HC Deb 24 April 1996 vol 276 cc417-8
1. Mrs. Helen Jackson

To ask the Secretary of State for Education and Employment if unemployed people will be required to make a personal contribution to support given under access to work. [25078]

The Parliamentary Under-Secretary of State for Education and Employment (Mr. James Paice)

Unemployed people will not be required to make a contribution to approved support under access to work.

Mrs. Jackson

I wish slightly to extend my question so that the Minister can tell us whether the Government's U-turn on increasing the budget for access to work so that individuals in work can also benefit is a result, in his view, of impressive campaigning for restoration by disabled people throughout the country in work and out of work.

One of my constituents is Julie Smethurst, a self-employed Braillist. Will the Minister take the opportunity to clarify whether she, as a self-employed worker, will be able to benefit from restoration for the maintenance of her essential equipment, which enables her to stay in work?

Mr. Paice

The hon. Lady obviously has not studied what has already been going on, or she would not have been so nonplussed by my main answer. We have studied what took place in access to work and the increasing demands that were being made on it last year. That is why the Government made available a 50 per cent. increase for access to work's budget this year. That is a clear demonstration of the Government's understanding of the importance of access to work for disabled people.

The hon. Lady should know that self-employed people will be eligible again for access to work as from 1 June. My noble Friend the Minister of State, who deals specifically with these matters in the Department, is reviewing precisely the terms of assistance for self-employed people under access to work, but I can confirm that they will be eligible.

Mr. David Nicholson

The earlier exchange that my hon. Friend had with the hon. Lady is the best example that I can remember in recent years of a typical Labour party smear falling, as it were, at the first fence. Will my hon. Friend continue his efforts to improve all the resources and services that are available to unemployed people, whatever their age? Will he contrast this country's record in reducing the number of unemployed of all ages with the records of countries that until recently were governed by socialist Governments, such as France and Spain?

Mr. Paice

I am not even sure that the hon. Lady's question reached the first fence, but the idea of a smear jumping a fence leaves me somewhat perturbed. It is more likely that it slipped over before it started.

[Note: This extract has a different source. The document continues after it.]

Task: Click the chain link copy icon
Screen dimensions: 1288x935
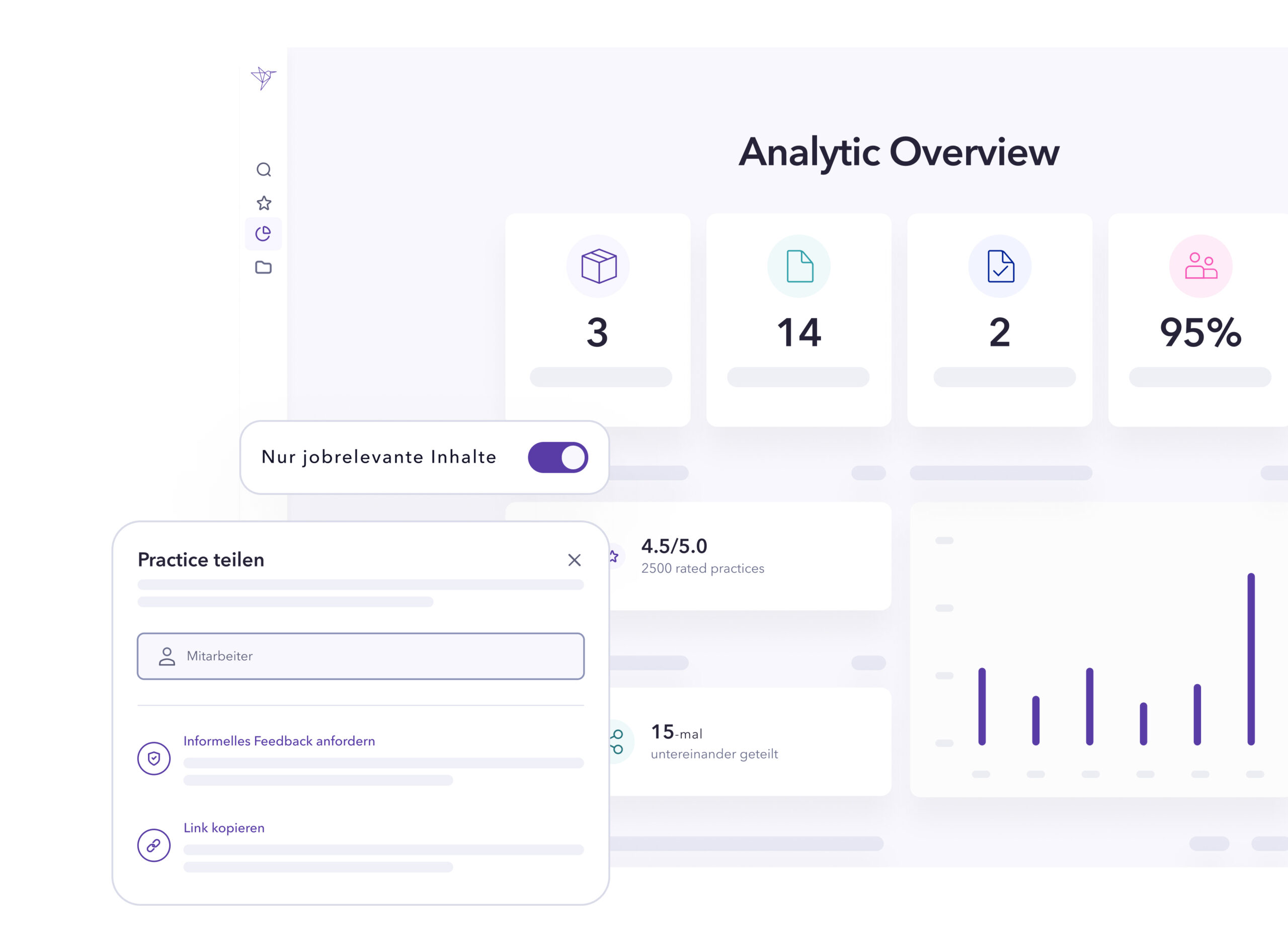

My hon. Friend is entirely right to draw careful attention to the Government's success in reducing unemployment for all people, be they disabled or otherwise. Through access to work and the Disability Discrimination Act 1995, the Government have put in place important measures to help disabled people, but he is also right to identify the fact that jobs are created by successful businesses. The countries to which he has drawn attention, such as France, have prevented their businesses from being successful and from creating jobs because they have burdened them with the minimum wage, the social chapter and various other burdens on employers, which act against the interests of all people, disabled or otherwise.

Mr. Llwyd

I welcome the access to work budget increase, but has the Minister considered the effect of employer contributions on smaller firms? Surely it is not right that multinationals and small firms employing typically fewer than 20 people should pay the same amount of contributions. Will he consider targeting the scheme slightly better and enabling smaller firms to take on more disabled people?

Mr. Paice

Eighty-four per cent. of disabled people are employed in firms of more than 20 employees—more than the number employed in firms of fewer than 20 employees, which are exempted from the Disability Discrimination Act. It is not possible specifically to target help at smaller firms, because the legislation says that access to work is assistance to the individual, not to the firm. Therefore, in terms of the size of firms, we are prevented from discriminating in targeting the scheme.